Trump administration cuts $600 million in HIV, STD prevention and surveillance grants

Hhs Restructuring

FILE – A sign stands at an entrance to the main campus of the Center for Disease Control and Prevention (CDC) in Atlanta, Georgia, Friday, Feb. 14, 2025. (AP Photo/Jeff Amy, File)

 

 

(AP)– The Trump administration is terminating $600 million in Centers for Disease Control and Prevention grants for programs supporting HIV and STD prevention and HIV surveillance.

A Department of Health and Human Services spokesperson told ABC News the cuts will impact public health funding in California, Colorado, Illinois and Minnesota and that the grants are being terminated “because they do not reflect agency priorities.”

The grants affected include those issued to state and local health departments, hospitals, universities and non-governmental organizations.

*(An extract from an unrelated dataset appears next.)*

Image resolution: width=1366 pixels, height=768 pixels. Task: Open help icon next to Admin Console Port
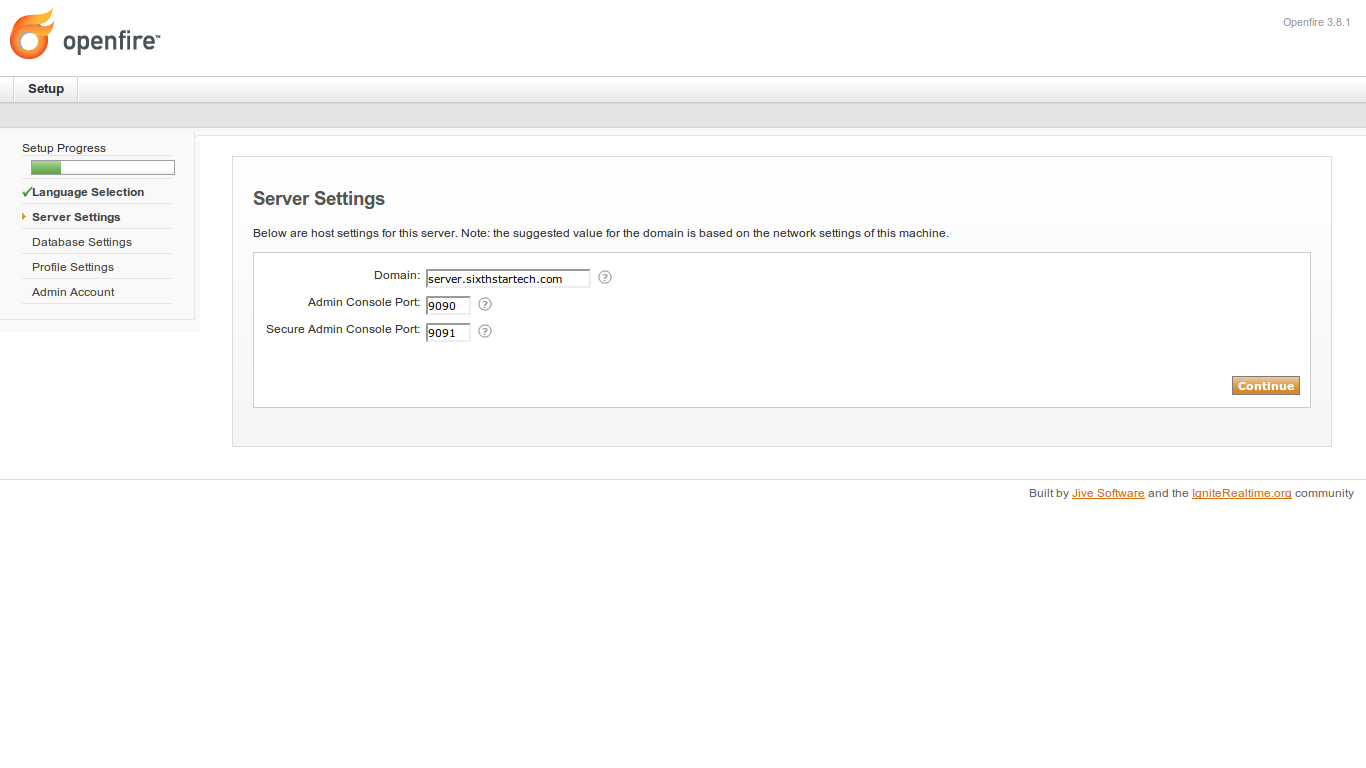[x=485, y=304]
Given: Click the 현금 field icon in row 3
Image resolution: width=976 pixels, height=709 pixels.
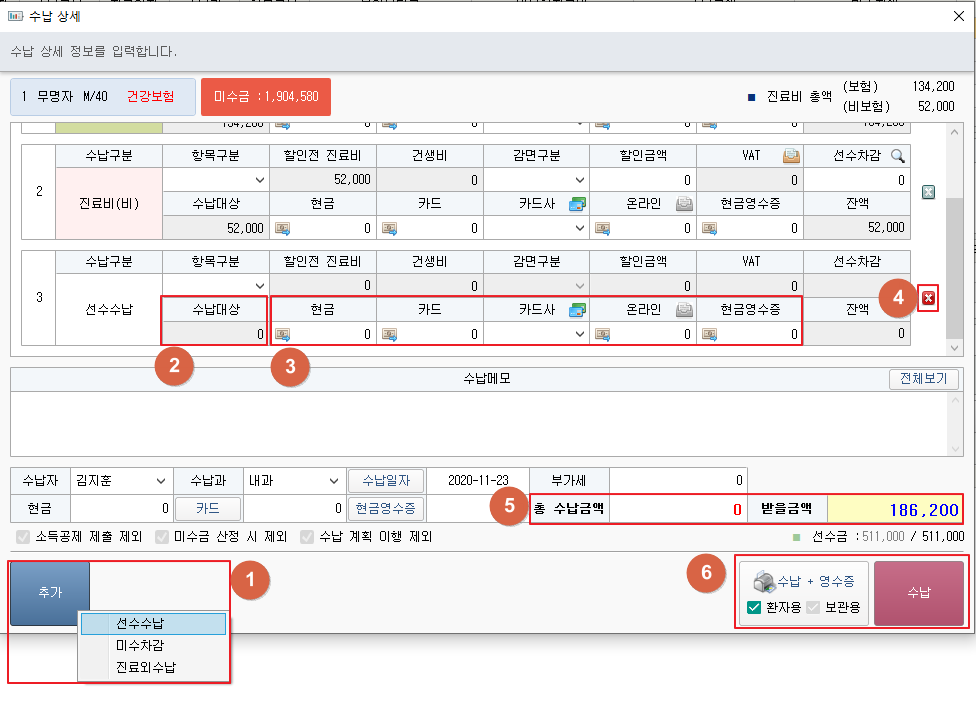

Among the cuts are $1.1 million for HIV surveillance in Los Angeles County, $5.2 million to Lurie Children’s Hospital of Chicago to increase use of HIV pre-exposure prophylaxis (PrEP) among Black cisgender women and $7 million for the city of Chicago to study populations that are disproportionately affected by STDs.

A spokesman for the Office of Management and Budget told ABC News the CDC cuts affect states with a “history of fraud and mismanagement.”

This is not the first time the Trump administration has cut federal funding for HIV studies and research. In March 2025, the National Institutes of Health canceled funding for dozens of HIV-related research grants.

Additionally, last year, the administration reportedly considered a plan to eliminate the CDC’s Division of HIV Prevention, sources told ABC News at the time.

Matthew Rose, senior public policy advocate at Human Rights Campaign — an LGBTQ+ advocacy group — said cutting public health funding could pause, or even reverse, hard-earned gains made against the spread of HIV in the U.S.

Annual infections in the U.S. have fallen by more than two-thirds since the height of the HIV/Aids epidemic in the mid-1980s, thanks to earlier detection and better treatments, according to the federal Minority HIV/AIDS Fund.

“Getting people to engage in prevention work is some of the hardest work we do, but it is so meaningful, and we are on the precipice of truly transforming the way that prevention has happened,” Rose told ABC News. “So we’ve done it in all the ways we’ve asked for. We created new technologies, we’ve done programmatic working efforts, we’ve drilled down into those most effective programming, and then they’re like, ‘No, let’s pull up all the roots.'”

The offices of California Gov. Gavin Newsom and Colorado Gov. Jared Polis told ABC News on Tuesday night that they have received no formal notice from the White House or the federal government regarding the cancellation or termination of any funding.

A spokesperson for Newsom’s office told ABC News it would “respond appropriately” when the administration takes action.

Separately, a spokesperson for Polis’ office said the governor “is committed to continuing to fight for Coloradans and the best interest of the state, which includes working with the federal administration when we can, as we have done with every administration.”

Rose noted that President Donald Trump launched a program in 2019 with a goal to end the HIV epidemic in the U.S. by 2030, which seems to contradict the federal government’s termination of grants.

He added that federal funding has helped lead to better detection tools, better treatments and better prevention methods.

“We’re finding ways to give people more options than they’ve ever had before,” Rose said. “We’ve gotten to the point where you can now get a shot twice a year to prevent HIV, which is insane if you ask someone in the ’90s what they would have done for something like that.”

Rose said that researchers can look to private donors and other organizations for alternative funding, but it will likely not be enough to fill the gap left behind by the federal government.

He added that organizations have worked for decades to convince the general public that providing better health care for HIV patients resulted in better health care for the general population, and said he fears losing that progress.

“You’re looking at HIV funding in the United States, you’re looking at billions of dollars getting spent on HIV,” he said. “None of the other HIV organizations and private companies have that kind of money to put into that kind of space. … Even if the private institutions do what they can, they can’t make up for that gap that we worked so hard for that federal money to do.”